- _Textauszug_:
Machst du jetzt hier den Sarrazin? Seit Jahrzehnten landet ein hoher Anteil der Migrantenkinder auf der Hauptschule, unabhängig davon, dass ihre Eltern hart arbeiten arbeiteten (und sie haben wirklich hart gearbeitet). Sicherlich handelt es mehrheitlich um bildungsferne Familien, aber legitimiert dies, ihren Kindern ein adäquate Bildung vorzuenthalten?

Zum Abschluß
Das Thema Bildungbenachteiligung wird schon seit den 60er Jahren behandelt. Der Begründer dieser Verschwörungstheorie ist ein gewisser Ralf Dahrendorf (sagt der dir was?).
http://de.wikipedia.org/wiki/Katholische_Arbeitertoc…

Seit damals versuchen progressive Kräfte das Schulsystem irgendwie zu reformieren, um breiten Schichten eine höhere Bildung zu vermitteln.
Seit damals versuchen konservative Kräfte das Schulsystem so zu erhalten, dass eine klare Abgrenzung gesellschaftlicher Funktionen erhalten bleibt.

Gruß
Carlos

Hallo auch,

Da meine Soundkarte streikt, kann ich’s mir nicht ansehen. Du
kannst mir aber sicher ein paar Fragen dazu beantworten?

Klar. Wobei mein Zitat eine Grafik ist, die man auch ohne Ton sehen kann.

- _Aufgabe 1_:
Beantworte anhand des Textauszugs die folgenden Fragen:
(a) Seit wann wird das Thema Bildungsbenachteiligung behandelt?
(b) Wer wird als Begründer dieser „Verschwörungstheorie“ genannt?
(c) Weshalb kann die Person, die mit „Hallo auch“ grüßt, sich den Beitrag nicht ansehen?
- _Aufgabe 2_: Fasse im Textauszug den Absatz, der mit „Seit damals versuchen progressive Kräfte“ beginnt, als Liste zusammen.
- _Aufgabe 3_: Führe den Textauszug über Bildungsbenachteiligung im Anschluss an seinen letzten Satz weiter.

- _Gespeicherte Datensätze_:
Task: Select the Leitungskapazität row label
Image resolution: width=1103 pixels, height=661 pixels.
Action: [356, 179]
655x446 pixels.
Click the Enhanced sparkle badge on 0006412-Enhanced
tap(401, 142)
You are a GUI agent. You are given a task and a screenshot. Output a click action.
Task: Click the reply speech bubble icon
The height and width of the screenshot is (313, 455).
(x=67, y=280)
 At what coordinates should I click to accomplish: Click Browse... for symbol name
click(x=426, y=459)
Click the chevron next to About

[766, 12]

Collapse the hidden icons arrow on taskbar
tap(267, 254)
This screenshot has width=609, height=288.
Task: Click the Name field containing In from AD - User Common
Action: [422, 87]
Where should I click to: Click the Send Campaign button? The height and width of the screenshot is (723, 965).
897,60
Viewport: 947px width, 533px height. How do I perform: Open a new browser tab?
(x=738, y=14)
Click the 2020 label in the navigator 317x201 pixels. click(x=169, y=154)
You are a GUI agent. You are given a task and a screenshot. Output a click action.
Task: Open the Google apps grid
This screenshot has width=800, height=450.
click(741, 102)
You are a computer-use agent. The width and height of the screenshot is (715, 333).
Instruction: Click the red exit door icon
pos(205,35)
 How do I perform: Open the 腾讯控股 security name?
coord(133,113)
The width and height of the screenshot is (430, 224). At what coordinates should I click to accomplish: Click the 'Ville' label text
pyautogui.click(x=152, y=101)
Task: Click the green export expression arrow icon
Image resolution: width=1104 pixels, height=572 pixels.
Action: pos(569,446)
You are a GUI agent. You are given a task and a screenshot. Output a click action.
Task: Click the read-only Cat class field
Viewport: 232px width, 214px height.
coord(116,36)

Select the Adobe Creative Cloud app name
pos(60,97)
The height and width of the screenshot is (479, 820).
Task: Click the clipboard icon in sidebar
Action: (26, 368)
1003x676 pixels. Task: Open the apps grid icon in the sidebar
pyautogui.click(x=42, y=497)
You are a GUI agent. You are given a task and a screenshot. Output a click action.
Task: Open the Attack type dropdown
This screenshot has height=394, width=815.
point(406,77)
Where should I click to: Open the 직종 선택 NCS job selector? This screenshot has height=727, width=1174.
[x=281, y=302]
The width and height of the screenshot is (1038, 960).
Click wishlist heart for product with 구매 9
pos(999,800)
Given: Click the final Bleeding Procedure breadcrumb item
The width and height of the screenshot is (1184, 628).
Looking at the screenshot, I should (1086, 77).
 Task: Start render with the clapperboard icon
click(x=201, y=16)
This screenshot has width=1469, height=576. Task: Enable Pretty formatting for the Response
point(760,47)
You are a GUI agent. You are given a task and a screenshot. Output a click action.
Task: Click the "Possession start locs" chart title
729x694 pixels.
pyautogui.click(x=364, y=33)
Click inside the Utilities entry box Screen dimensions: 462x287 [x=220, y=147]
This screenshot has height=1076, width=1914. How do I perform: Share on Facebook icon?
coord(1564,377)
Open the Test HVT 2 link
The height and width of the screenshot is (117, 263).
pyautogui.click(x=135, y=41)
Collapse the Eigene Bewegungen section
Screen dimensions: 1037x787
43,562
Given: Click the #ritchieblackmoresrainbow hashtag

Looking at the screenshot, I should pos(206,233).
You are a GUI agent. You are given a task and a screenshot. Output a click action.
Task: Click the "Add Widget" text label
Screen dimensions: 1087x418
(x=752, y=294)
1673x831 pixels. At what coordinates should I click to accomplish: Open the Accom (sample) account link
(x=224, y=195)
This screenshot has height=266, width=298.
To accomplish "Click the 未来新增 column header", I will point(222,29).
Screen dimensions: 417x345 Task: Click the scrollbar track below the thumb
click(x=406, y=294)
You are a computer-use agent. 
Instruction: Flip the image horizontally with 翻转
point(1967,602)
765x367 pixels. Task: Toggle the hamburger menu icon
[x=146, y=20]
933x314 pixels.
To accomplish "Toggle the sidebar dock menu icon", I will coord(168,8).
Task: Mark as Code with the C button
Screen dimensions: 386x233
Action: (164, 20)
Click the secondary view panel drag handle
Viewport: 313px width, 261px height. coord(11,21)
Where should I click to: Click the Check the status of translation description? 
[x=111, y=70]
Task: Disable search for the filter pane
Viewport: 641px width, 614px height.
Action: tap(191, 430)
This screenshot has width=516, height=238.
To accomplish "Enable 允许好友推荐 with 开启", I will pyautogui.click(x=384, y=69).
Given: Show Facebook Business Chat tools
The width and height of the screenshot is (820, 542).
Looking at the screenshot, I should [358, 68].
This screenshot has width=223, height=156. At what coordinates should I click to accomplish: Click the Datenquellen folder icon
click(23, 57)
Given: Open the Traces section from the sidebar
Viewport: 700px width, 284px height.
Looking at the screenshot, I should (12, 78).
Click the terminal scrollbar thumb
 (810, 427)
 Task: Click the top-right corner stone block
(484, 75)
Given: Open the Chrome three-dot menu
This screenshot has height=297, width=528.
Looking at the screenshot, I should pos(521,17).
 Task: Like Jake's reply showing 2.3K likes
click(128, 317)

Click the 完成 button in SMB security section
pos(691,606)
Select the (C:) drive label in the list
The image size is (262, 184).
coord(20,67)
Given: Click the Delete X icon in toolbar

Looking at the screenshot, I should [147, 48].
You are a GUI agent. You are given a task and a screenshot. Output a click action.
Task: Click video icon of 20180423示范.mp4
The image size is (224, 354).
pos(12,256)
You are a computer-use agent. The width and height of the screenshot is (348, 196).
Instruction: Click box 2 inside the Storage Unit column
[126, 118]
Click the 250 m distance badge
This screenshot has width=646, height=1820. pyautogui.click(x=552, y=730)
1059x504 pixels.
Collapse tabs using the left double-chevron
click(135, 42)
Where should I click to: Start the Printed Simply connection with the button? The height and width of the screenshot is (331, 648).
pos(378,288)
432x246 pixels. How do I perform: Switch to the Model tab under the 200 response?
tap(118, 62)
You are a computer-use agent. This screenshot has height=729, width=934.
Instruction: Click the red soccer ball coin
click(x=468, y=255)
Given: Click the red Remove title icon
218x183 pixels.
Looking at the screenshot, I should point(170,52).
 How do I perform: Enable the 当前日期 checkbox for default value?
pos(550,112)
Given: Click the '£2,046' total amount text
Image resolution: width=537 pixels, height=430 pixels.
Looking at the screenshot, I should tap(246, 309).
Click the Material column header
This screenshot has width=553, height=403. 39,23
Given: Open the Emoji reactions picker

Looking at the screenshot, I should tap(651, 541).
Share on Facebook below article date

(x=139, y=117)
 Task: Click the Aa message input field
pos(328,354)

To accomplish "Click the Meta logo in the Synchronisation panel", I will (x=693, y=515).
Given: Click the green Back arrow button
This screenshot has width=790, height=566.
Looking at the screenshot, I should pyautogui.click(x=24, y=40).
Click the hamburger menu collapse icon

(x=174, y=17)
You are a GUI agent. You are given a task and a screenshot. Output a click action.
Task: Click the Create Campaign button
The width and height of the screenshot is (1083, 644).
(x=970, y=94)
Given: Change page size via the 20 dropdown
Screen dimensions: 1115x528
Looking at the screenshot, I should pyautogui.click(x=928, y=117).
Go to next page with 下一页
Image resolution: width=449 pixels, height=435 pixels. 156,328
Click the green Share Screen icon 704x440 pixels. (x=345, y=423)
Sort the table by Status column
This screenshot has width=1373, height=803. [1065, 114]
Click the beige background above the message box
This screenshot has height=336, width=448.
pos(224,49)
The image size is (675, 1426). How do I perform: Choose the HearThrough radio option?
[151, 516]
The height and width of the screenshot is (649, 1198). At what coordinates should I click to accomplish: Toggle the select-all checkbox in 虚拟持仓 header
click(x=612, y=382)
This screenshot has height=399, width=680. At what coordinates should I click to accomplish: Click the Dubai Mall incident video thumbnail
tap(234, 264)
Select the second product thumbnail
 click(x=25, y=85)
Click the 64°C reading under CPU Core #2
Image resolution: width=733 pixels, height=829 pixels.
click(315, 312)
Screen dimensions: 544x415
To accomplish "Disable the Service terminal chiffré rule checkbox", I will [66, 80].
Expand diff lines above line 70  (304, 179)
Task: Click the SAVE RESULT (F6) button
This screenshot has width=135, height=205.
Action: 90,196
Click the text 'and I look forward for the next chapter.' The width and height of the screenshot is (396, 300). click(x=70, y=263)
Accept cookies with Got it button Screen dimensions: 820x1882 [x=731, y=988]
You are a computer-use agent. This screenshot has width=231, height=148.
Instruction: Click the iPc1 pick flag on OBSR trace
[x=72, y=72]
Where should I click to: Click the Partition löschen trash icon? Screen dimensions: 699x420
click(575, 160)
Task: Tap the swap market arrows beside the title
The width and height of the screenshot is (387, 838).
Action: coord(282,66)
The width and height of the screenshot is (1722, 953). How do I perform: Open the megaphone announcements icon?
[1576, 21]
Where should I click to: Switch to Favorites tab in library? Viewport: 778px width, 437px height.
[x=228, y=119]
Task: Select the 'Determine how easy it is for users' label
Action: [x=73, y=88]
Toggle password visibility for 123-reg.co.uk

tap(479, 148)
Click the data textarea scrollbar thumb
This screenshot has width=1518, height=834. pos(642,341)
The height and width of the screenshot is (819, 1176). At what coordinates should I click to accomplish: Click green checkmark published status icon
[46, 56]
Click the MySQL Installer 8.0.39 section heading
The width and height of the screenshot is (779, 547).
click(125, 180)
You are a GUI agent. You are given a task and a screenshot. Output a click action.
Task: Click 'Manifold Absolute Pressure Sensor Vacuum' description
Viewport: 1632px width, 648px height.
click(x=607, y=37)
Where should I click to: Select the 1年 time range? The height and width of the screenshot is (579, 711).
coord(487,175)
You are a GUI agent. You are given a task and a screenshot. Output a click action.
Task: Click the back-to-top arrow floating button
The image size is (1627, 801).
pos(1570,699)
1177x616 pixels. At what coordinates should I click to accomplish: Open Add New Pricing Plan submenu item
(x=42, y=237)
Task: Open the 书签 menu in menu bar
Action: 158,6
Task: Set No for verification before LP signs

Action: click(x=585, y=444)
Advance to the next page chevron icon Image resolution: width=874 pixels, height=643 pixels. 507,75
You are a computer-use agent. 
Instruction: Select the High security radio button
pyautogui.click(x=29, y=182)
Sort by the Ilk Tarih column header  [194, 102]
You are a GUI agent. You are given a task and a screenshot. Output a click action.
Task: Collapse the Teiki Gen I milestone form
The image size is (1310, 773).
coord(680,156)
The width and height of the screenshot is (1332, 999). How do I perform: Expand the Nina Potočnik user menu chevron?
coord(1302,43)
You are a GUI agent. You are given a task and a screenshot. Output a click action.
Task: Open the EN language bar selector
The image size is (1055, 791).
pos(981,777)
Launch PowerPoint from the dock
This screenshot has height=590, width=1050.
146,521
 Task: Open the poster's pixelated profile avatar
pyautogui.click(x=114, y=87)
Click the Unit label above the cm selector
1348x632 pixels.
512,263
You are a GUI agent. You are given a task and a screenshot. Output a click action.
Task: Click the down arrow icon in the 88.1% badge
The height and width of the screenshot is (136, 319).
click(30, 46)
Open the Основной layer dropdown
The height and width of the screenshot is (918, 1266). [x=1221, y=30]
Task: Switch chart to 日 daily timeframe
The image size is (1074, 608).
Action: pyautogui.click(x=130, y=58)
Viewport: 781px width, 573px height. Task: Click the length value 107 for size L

- _Lösung 1_:
(a) Seit den 60er Jahren.
(b) Ralf Dahrendorf.
(c) Weil ihre Soundkarte streikt.

- _Lösung 2_:
- Progressive Kräfte: wollen das Schulsystem reformieren, damit breite Schichten eine höhere Bildung erhalten.
- Konservative Kräfte: wollen das Schulsystem so erhalten, dass eine klare Abgrenzung gesellschaftlicher Funktionen bestehen bleibt.

- _Lösung 3_:
Wurde das millieuabhängig untersucht? Oder quer über die ganze
Bevölkerung? Wenn zweiteres, steckt da vermutlich ein
wunderbarer stastistischer Fehler drin - denn die türkische
Bevölkerung setzt sich anders zusammen als die deutsche, was
daran liegt, daß damals überwiegend Gastarbeiter nach
deutschland kamen und keine Gastakademiker.

Auch Vietnamesen und Russen, die nach Europa kommen, sind arme Leute, aber sie haben sogar bessere Abiquoten als die Deutschen.

(Wobei sich die grundsätzliche Frage stellt, warum man überhaupt Unterschichten importiert und keine Akademiker?)

Grüße Bellawa.

Hallo Carlos,

warum sollte jemand der priviligiert ist, sich dafür einsetzen, dass „untere Schichten“ die gleichen Bildungschancen erhalten, wie die Mittel- und Oberschicht?

Seit damals versuchen progressive Kräfte das Schulsystem
irgendwie zu reformieren, um breiten Schichten eine höhere
Bildung zu vermitteln.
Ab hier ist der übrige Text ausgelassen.